## The problem
Copy each line below as it stands, but skip any picture it contains.

## Record set
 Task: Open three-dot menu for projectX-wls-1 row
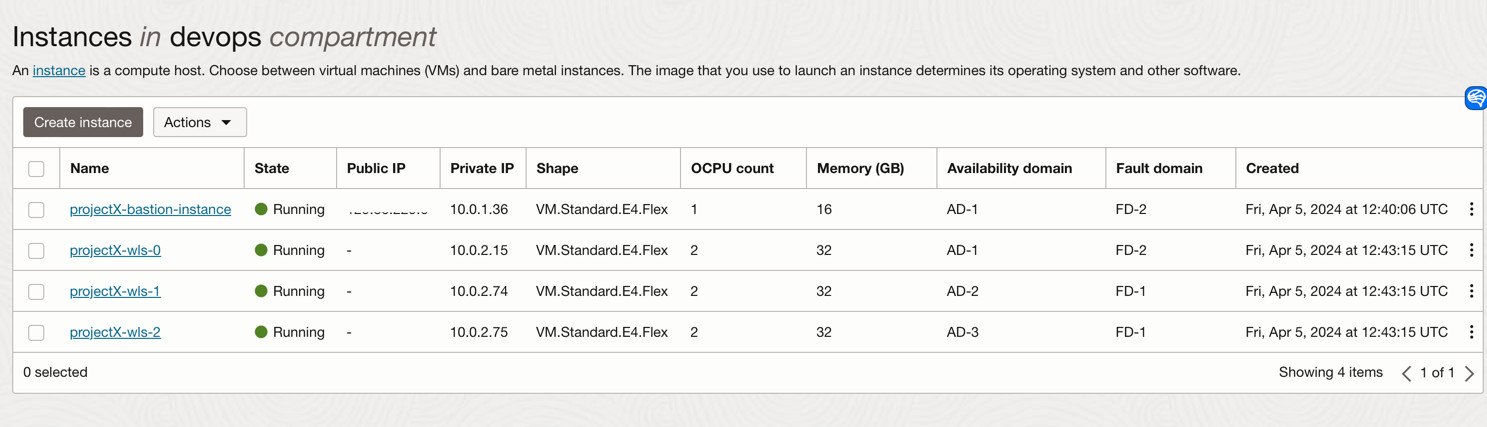[1471, 291]
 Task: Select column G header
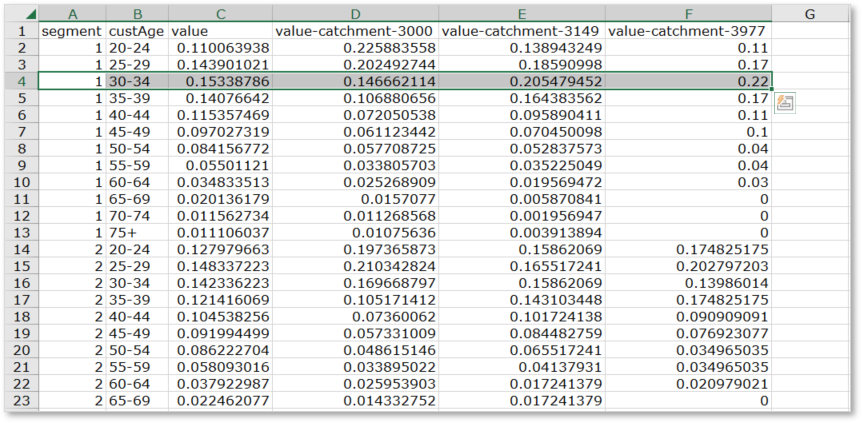click(x=809, y=14)
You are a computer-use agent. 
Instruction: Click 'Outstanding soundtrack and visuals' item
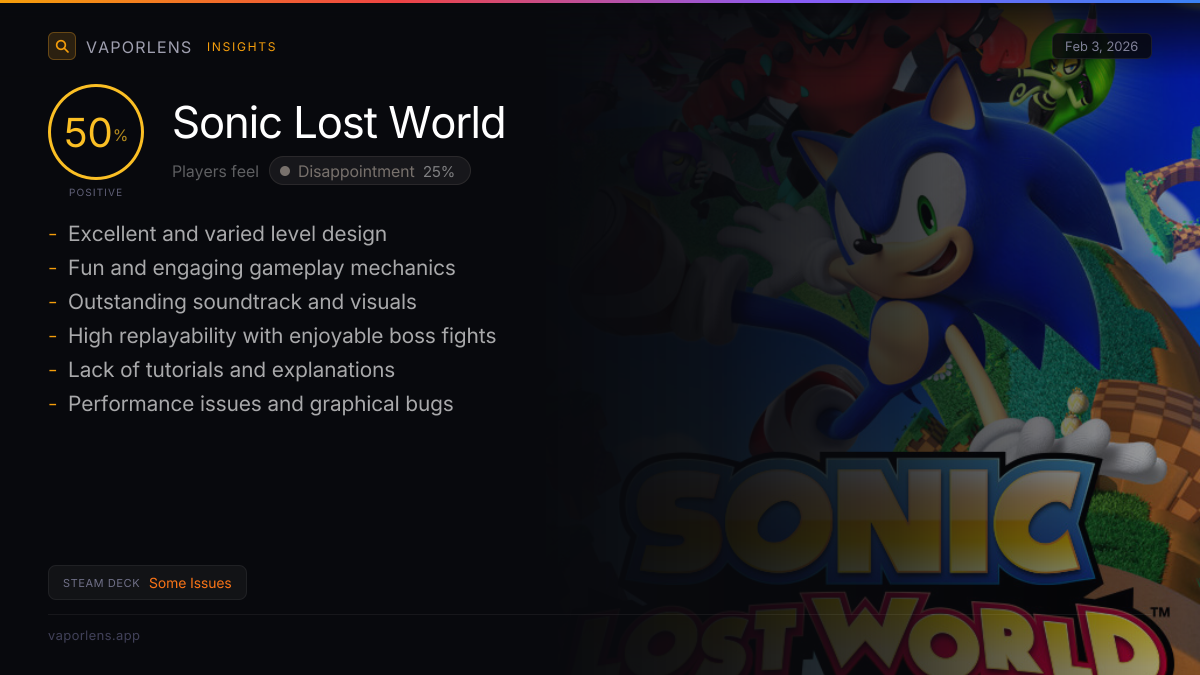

## Response to this exercise
 Task: Open three-dot menu for projectX-wls-1 row
[1471, 291]
 Task: Select column G header
click(x=809, y=14)
You are a computer-use agent. 
Instruction: Click 'Outstanding soundtrack and visuals' item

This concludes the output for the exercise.